:: Exercise instructions ::
Using the article below on running trends, explain in one to three sentences why running groups now organize their runs through social groups on the Internet.

:: Supplied text ::
Urs Weber is a running professional. Not one who sets a new personal record every week. But he's someone who's not being outdone by anyone in the scene.
The book author and editor of the German "Runner's World" is a specialist in equipment issues. At ISPO Munich 2017, Urs Weber was on the health and fitness stage for the running presentations and looked into the future of running at the running shoe symposium.
"There continues to be great growth in running," says Urs Weber. "The sport is becoming more and more of a mass phenomenon, is extremely broad-based, and is finding more and more people interested in it from target groups that weren't into running just a few years ago." Who is he referring to? "Students, hip young runners, under-30s who used to be in the gym at best, and even under-20s. Running has just become cool."
And that's especially true for the female target group, whose share of younger runners now makes up "more than 50 percent," according to Weber.
"The running scene is becoming increasingly networked," says "Runner's World" expert Urs Weber, "it's hard to imagine running without social." Of course, some people are still jogging alone in 2018 - but the trend is clearly toward a community experience, for which people arrange to meet via the web.
Urs Weber says, "Many running groups, even the classic ones that got together long before digitalization, now organize their runs via social groups on the Internet."
And not just to meet new people and not run their courses alone - "but because many in these groups also upload and document their own runs on the web," explains Urs Weber. "It's like a kind of diary."

:: Dataset section ::
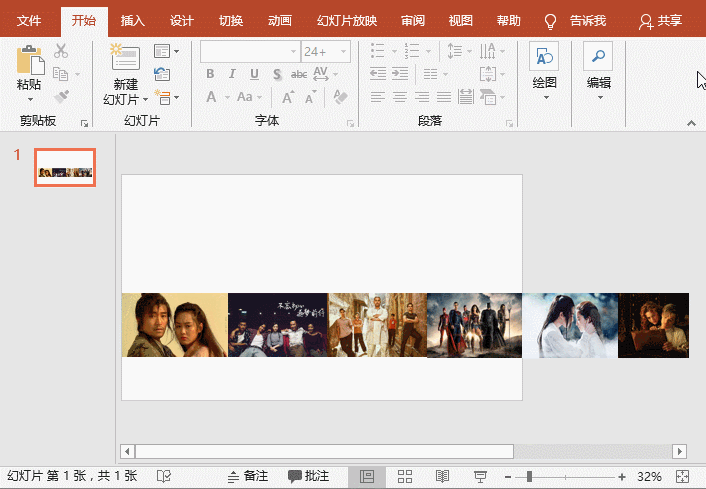Open the Editing magnifier icon
The image size is (706, 489).
pyautogui.click(x=598, y=58)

:: Expected answer ::
Running groups use online social groups to meet new people and so members don't have to run their courses alone. Urs Weber adds that many members also upload and document their own runs on the web, which he likens to a kind of diary.